The Closet of the Eminently Learned Sir Kenelme Digbie Kt. Opened: Whereby Is Discovered Several Ways for Making of Metheglin, Sider, Cherry-Wine, &c. Together with Excellent Directions for Cookery: As Also for Preserving, Conserving, Candying, &c. (1669), page 111:
TO MAKE A SACK POSSET
Boil two wine-quarts of Sweet-cream in a Possnet; when it hath boiled a little, take it from the fire, and beat the yolks of nine or ten fresh Eggs, and the whites of four with it, beginning with two or three spoonfuls, and adding more till all be incorporated; then set it over the fire, to recover a good degree of heat, but not so much as to boil; and always stir it one way, least you break the consistence. In the mean time, let half a pint of Sack or White muscadin boil a very little in a bason, upon a Chafing-dish of Coals, with three quarters of a pound of Sugar, and three or four quartered Nutmegs, and as many pretty big pieces of sticks of Cinnamon. When this is well scummed, and still very hot, take it from the fire, and immediately pour into it the cream, beginning to pour neer it, but raising by degrees your hand so that it may fall down from a good height; and without anymore to be done, it will then be fit to eat. It is very good kept cold as well as eaten hot. It doth very well with it, to put into the Sack (immediately before you put in the cream) some Ambergreece, or Ambered-sugar, or Pastils. When it is made, you may put powder of Cinnamon and Sugar upon it, if you like it.
[Sack is a dry sherry, aged in port barrels.]
A Righte Merrie Christmasse: The Story of Christ-Tide” by John Ashton (London, 1894)
“At nine or ten o’clock is brewed a large bowl of ‘poor man’s punch’– ale posset! This is the event of the night. Ale posset, or milk and ale posset as some call it, is made in this wise. Set a quart of milk on the fire. While it boils, crumble a twopenny loaf into a deep bowl, upon which pour the boiling milk. Next, set two quarts of good ale to boil, into which grate ginger and nutmeg, adding a quantity of sugar. When the ale nearly boils, add it to the milk and bread in the bowl, stirring it while it is being poured in.
The bowl of ale posset is then placed in the centre of the table. All the single folks gather round, each provided with a spoon. Then follows an interesting ceremony.
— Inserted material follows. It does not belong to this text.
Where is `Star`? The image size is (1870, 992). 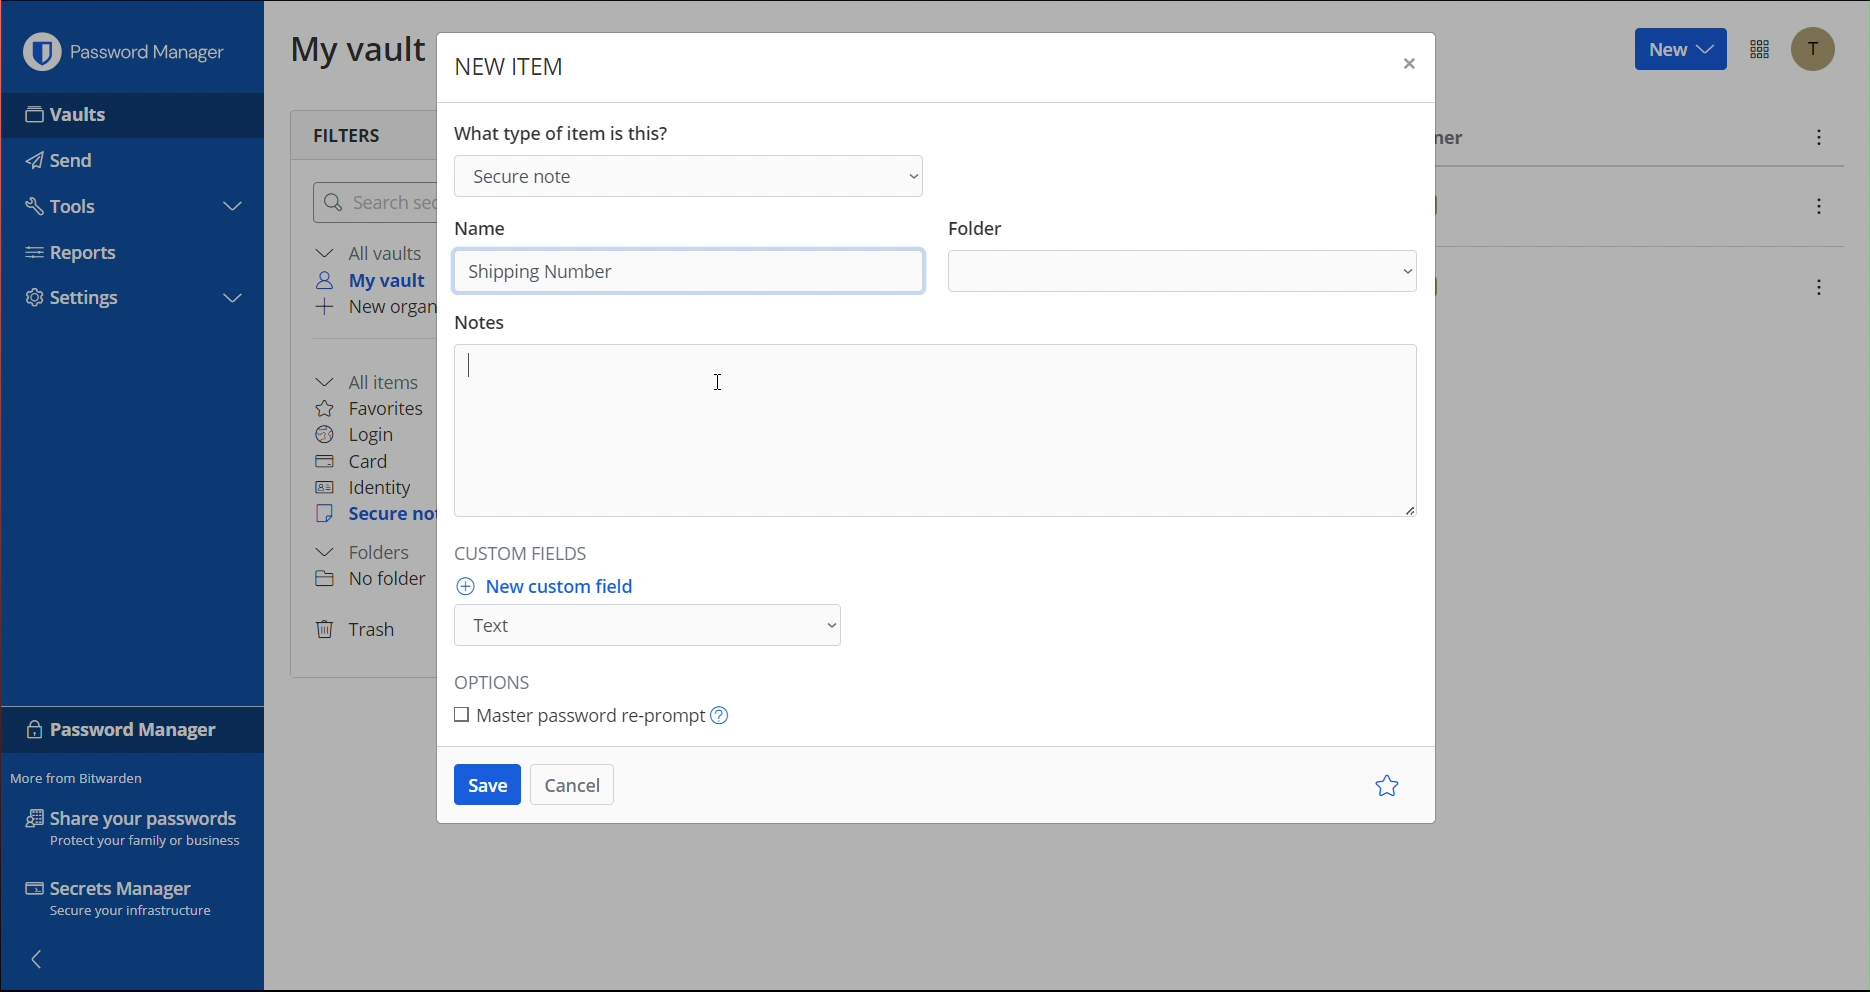 Star is located at coordinates (1383, 785).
A wedding ring, a bone button, and a fourpenny piece are thrown into the bowl, and all begin to eat, each dipping to the bottom of the bowl. He or she who brings up the ring will be the first married; whoever brings up the button will be an old maid or an old bachelor; and he or she who brings out the coin will become the richest. As may be imagined, this creates great fun. When seven shilling gold pieces were in circulation, this was the coin always thrown into the posset.”
I experimented with old recipes and, surprise surprise, didn’t find traditional possets pleasing at all. Well, I don’t mind curdled milk, but not with hot alcohol like ale or sherry. The only variation I enjoyed was my own “invention” — hot frothed milk flavored with honey (or caramel) and whiskey. Not curdled. This winter I spent more time researching hot milk and whiskey drinks and found Scottish Posset and Scáiltín. There is very little information available about them. I do not know how traditional or popular they are now. The only difference between Scottish Posset and “my” recipe is a thickener. I used Xanthan gum instead of oatmeal. I couldn’t resist to modify the recipe a little. There is no reason to strain oats, if you have a good blender. They add silky viscosity to the drink.